Current Transformer Design
Current transformers consist of primary and secondary winding, and a magnetic core. The alternating current flowing in the primary winding generates a magnetic field which induces current flow in the secondary winding. Their main objective is to have properly coupled primary and secondary circuits, so that the secondary current is proportional to the primary current. The most basic design comprises a length of wire wrapped around a silicon steel ring passed over the circuit being measured. The primary circuit consists of a single turn of a conductor, with a secondary circuit with many number of turns.
The primary winding is the most important part of the current transformer and with a heavy copper bar, it transmits current through the magnetic core. The secondary winding can be single ratio or multi-ratio; usually five taps are commonly considered for multi-ratio. The load should be of low resistance and the core's design rating should be more than the voltage time integral area, else the core may enter into saturation mode at the end of each cycle, and will affect the transformer's efficiency.
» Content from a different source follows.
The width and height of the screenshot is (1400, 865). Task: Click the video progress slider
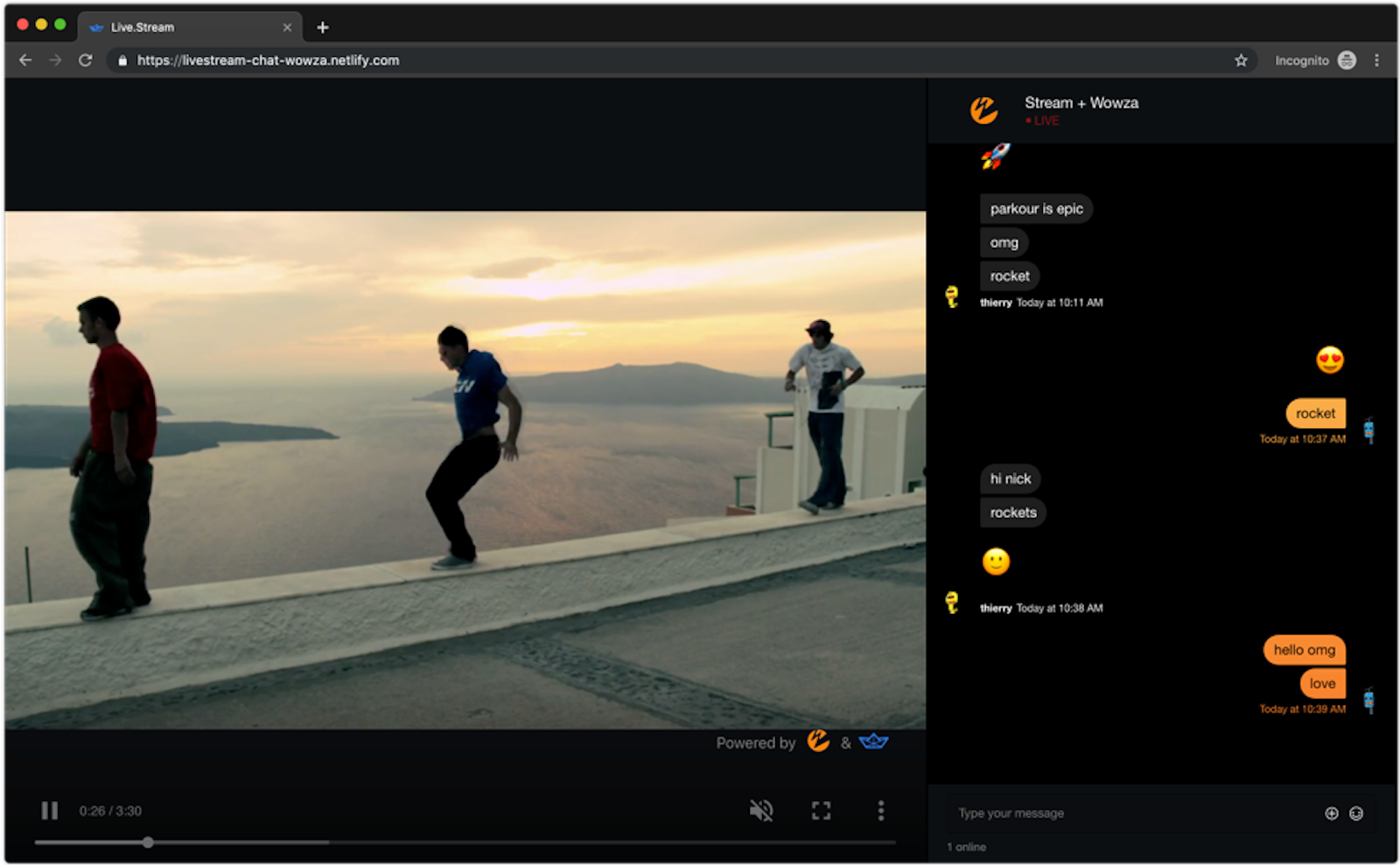pyautogui.click(x=147, y=842)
Following are some design specifications that are necessary to be considered before designing a current transformer.
- Maximum current value, kind of measurement (rms, average, peak, etc.), type of waveform (sine wave, square wave, triangular, etc.), duty cycle, etc., are important specifications that should be considered.
- Evaluation of parameters, like number of primary turns, current ratio, secondary current value at specific primary current value.
- Value and type of the intended secondary load, i.e., whether it is resistive, inductive, or capacitive. Commonly resistors are used as a secondary load, whose value can be calculated after alternatively measuring the desired output voltage with respect to the primary current.
- Accuracy is another specification which is expressed as a maximum percentage or maximum absolute change over the complete primary current range. It comprises both, measurement tolerances and variations, expressed at specific operating points or over a portion of the operating range.
- Secondary termination is another point to be considered. Terminal block, lead wires (with or without terminal lugs), or headers (with pcb pins or pads), are some possible ways to terminate a secondary circuit.
- Voltage isolation requirements, ambient temperature, and maximum expected temperature of the primary conductor are some other parameters to be specified before designing.
Dimensional constraints (like width, length, thickness, etc.), mounting, environmental restrictions (like corrosive environment, water spray, ultra-violet light, etc.) are some other design specifications. Though current transformers are extensively used for measuring current, they also help in monitoring the operation of power grids, protective relays, and ground fault circuit breakers.